Attack Surface: Handshake Protocol Vulnerabilities

  • Description: Flaws in the Noise protocol implementation within the wireguard-linux kernel module's handshake state machine.
  • WireGuard-linux Contribution: wireguard-linux implements the Noise protocol for establishing secure connections between peers. Vulnerabilities in this implementation can compromise the handshake process.
  • Example: A flaw in the state machine logic could allow an attacker to inject messages during the handshake, leading to a man-in-the-middle attack where the attacker can intercept and potentially decrypt traffic.
  • Impact: Man-in-the-middle attacks, authentication bypass, denial of service, compromise of session keys.
  • Risk Severity: High
  • Mitigation Strategies:
    • Developers:
      • Thoroughly analyze and test the Noise protocol implementation for state machine vulnerabilities and protocol weaknesses.
      • Utilize formal verification techniques to ensure the correctness of the handshake protocol implementation.
      • Adhere strictly to the Noise protocol specification and best practices.
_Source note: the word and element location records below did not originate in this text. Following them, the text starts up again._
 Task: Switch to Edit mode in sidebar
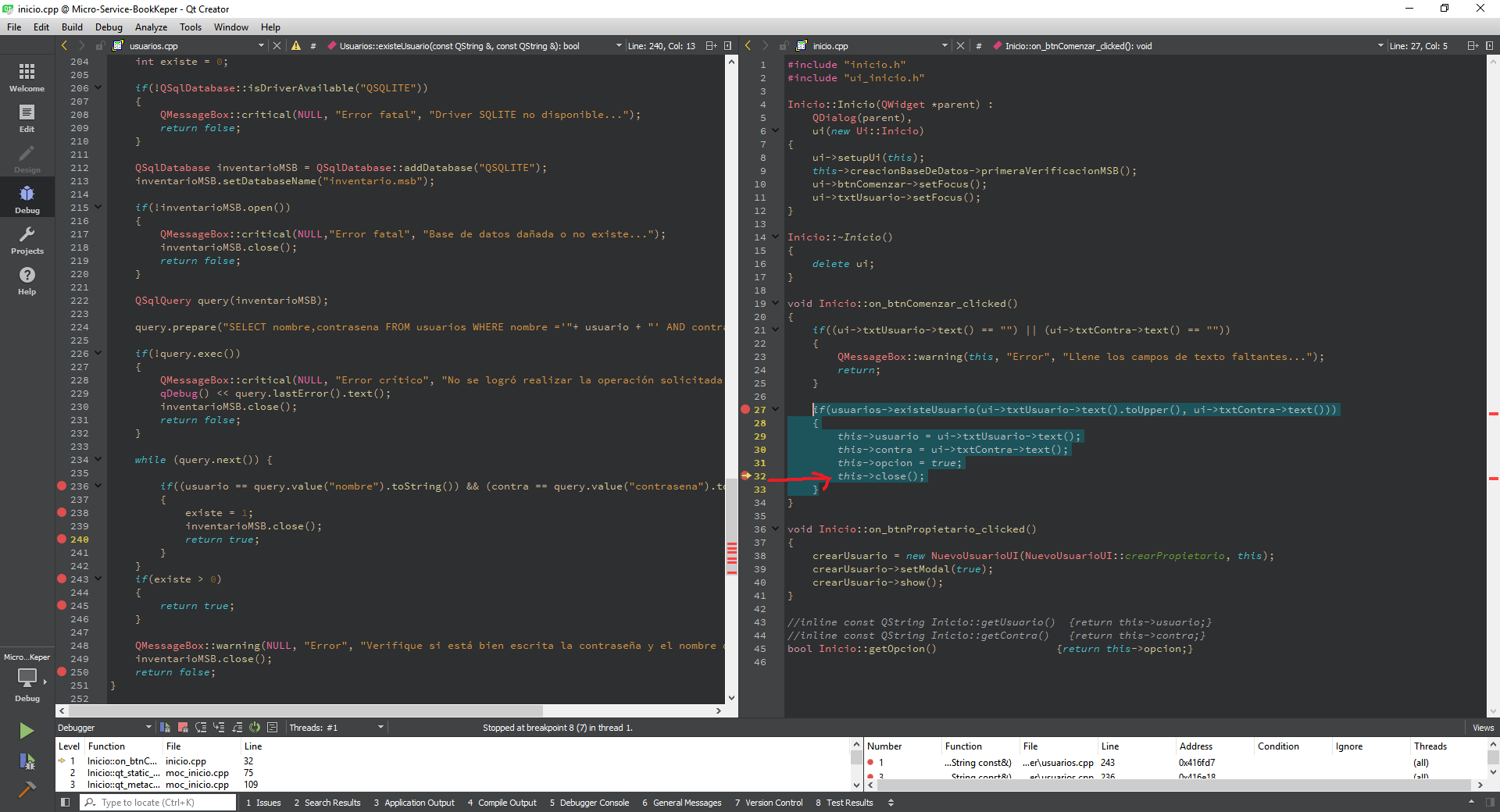(x=27, y=118)
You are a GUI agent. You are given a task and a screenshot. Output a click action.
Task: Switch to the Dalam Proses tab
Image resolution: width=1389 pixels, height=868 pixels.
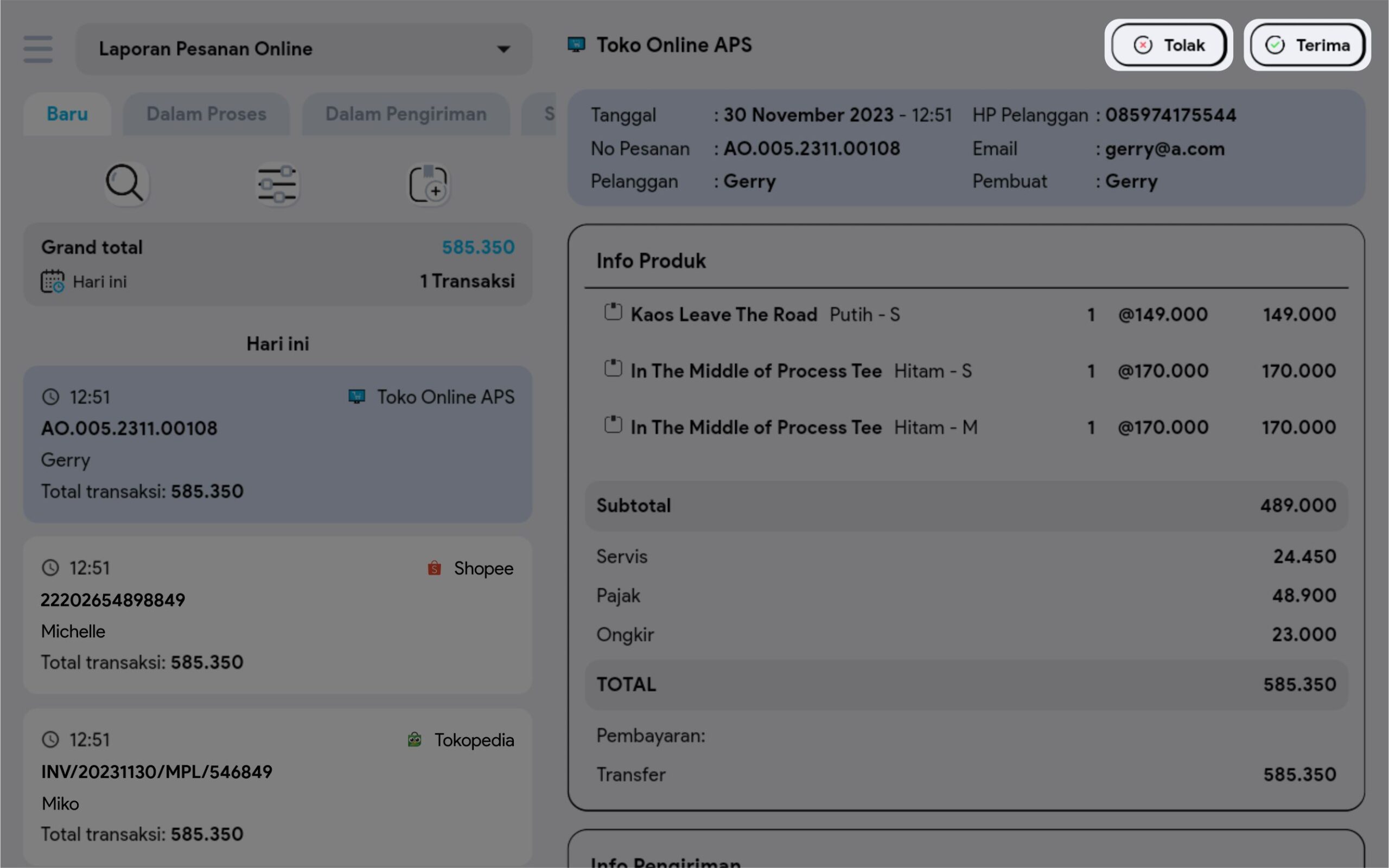(206, 114)
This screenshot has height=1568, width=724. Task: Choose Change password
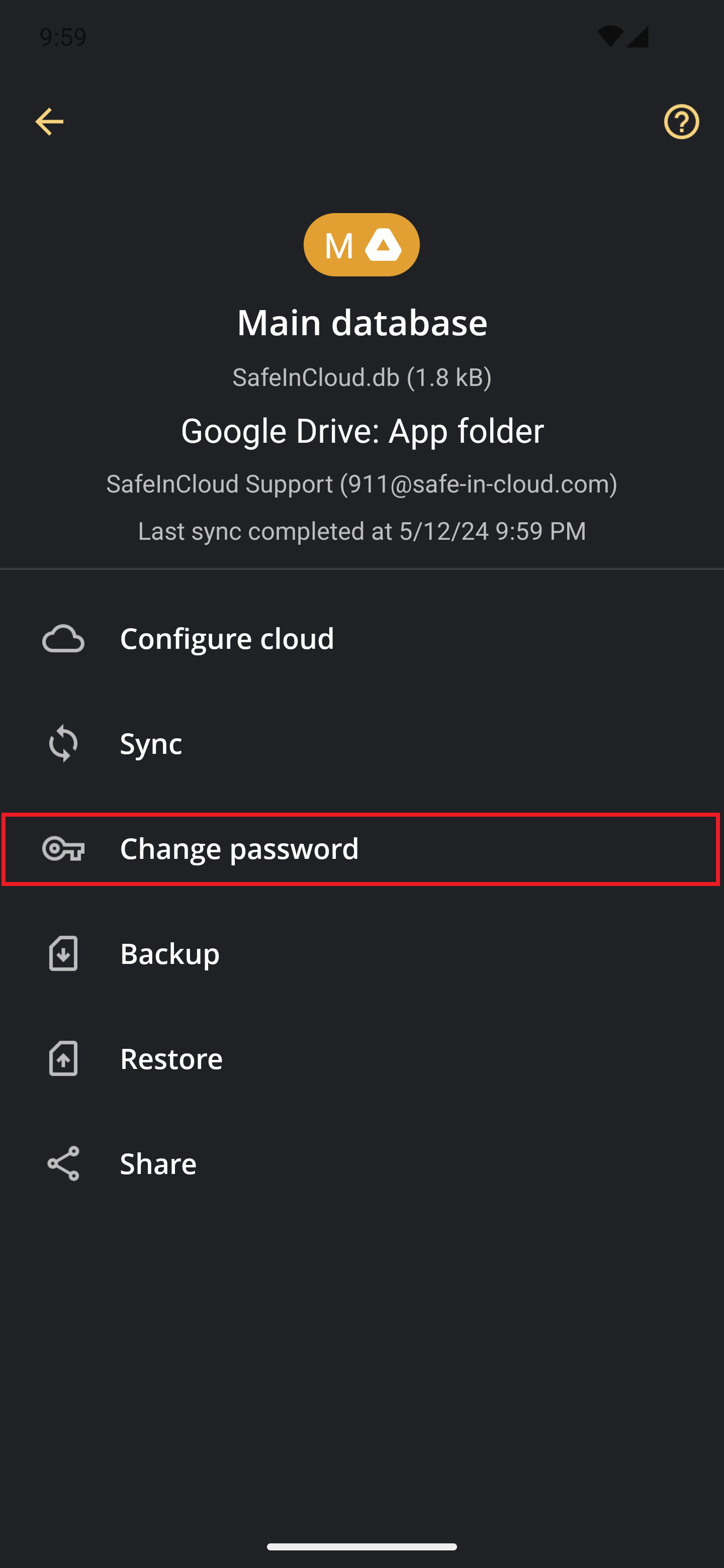point(239,848)
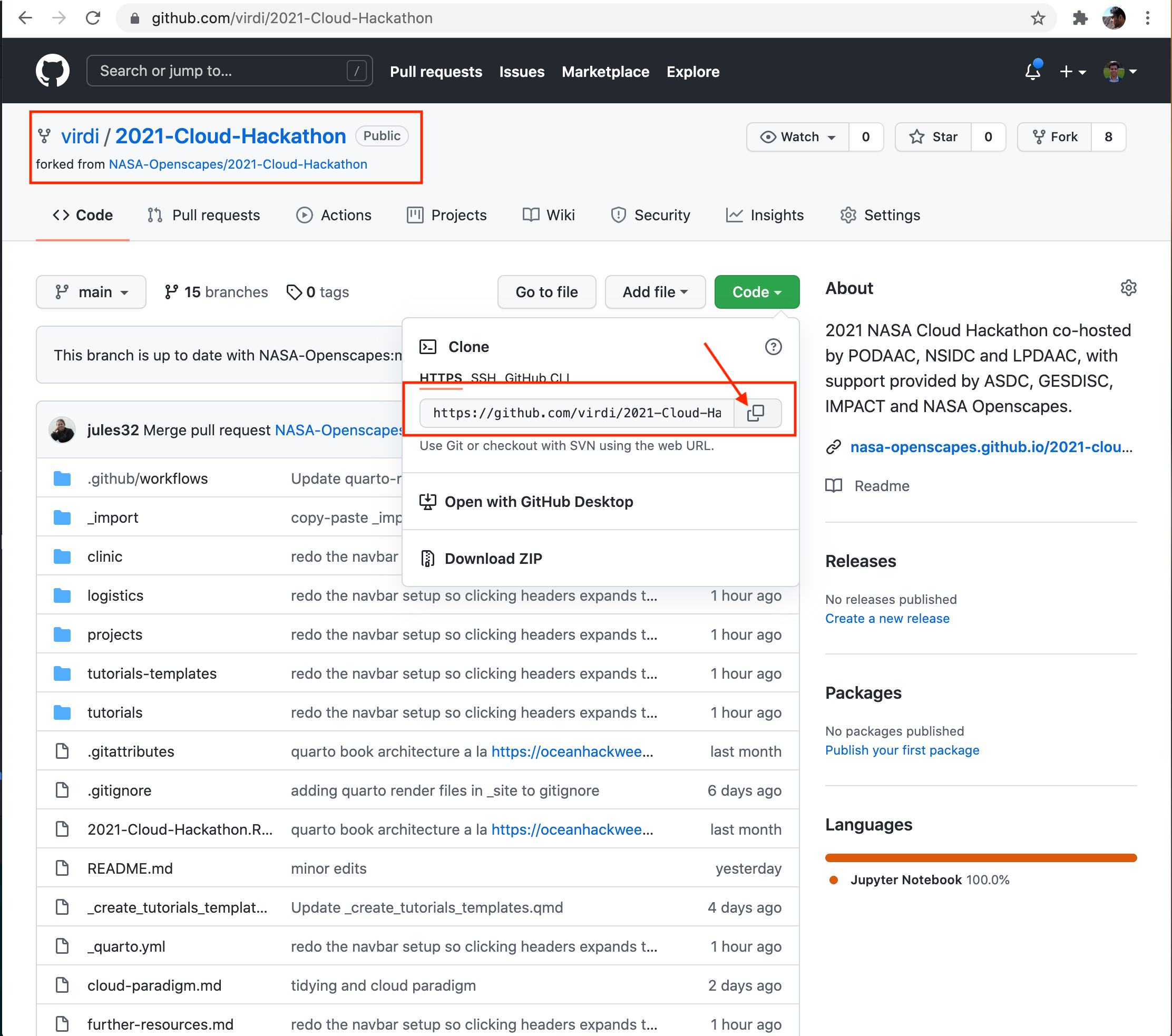This screenshot has width=1172, height=1036.
Task: Toggle Watch on this repository
Action: tap(797, 137)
      • Regularly review and update the handshake implementation based on security research and findings.
    • Users:
      • Use the latest stable version of wireguard-linux which includes fixes for any known handshake protocol vulnerabilities.
      • Ensure proper peer configuration and authentication mechanisms are in place.
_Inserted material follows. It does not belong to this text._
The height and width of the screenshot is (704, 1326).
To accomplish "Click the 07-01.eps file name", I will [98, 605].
Attack Surface: Userspace Tool Command Injection (wg-quick)

  • Description: Vulnerabilities in the wg-quick script that could allow attackers to inject arbitrary shell commands through maliciously crafted configuration files.
  • WireGuard-linux Contribution: wg-quick is a userspace tool provided with wireguard-linux for simplifying WireGuard interface configuration. It parses configuration files and executes shell commands based on their content.
  • Example: A malicious user could create a wg0.conf file with a crafted PostUp or PreDown directive containing shell commands that are executed with root privileges when wg-quick up wg0 is run.
  • Impact: Privilege escalation to root, system compromise, arbitrary code execution.
  • Risk Severity: High
  • Mitigation Strategies:
    • Developers:
      • Sanitize and validate all input from configuration files parsed by wg-quick to prevent command injection.
      • Avoid using shell commands directly in wg-quick where possible. Use safer alternatives or libraries for system configuration.
      • Implement secure coding practices in shell scripting to minimize injection risks.
    • Users:
      • Carefully review and understand the contents of WireGuard configuration files, especially if obtained from untrusted sources.
      • Restrict access to WireGuard configuration files to trusted users only.
      • Avoid running wg-quick with configuration files from untrusted sources.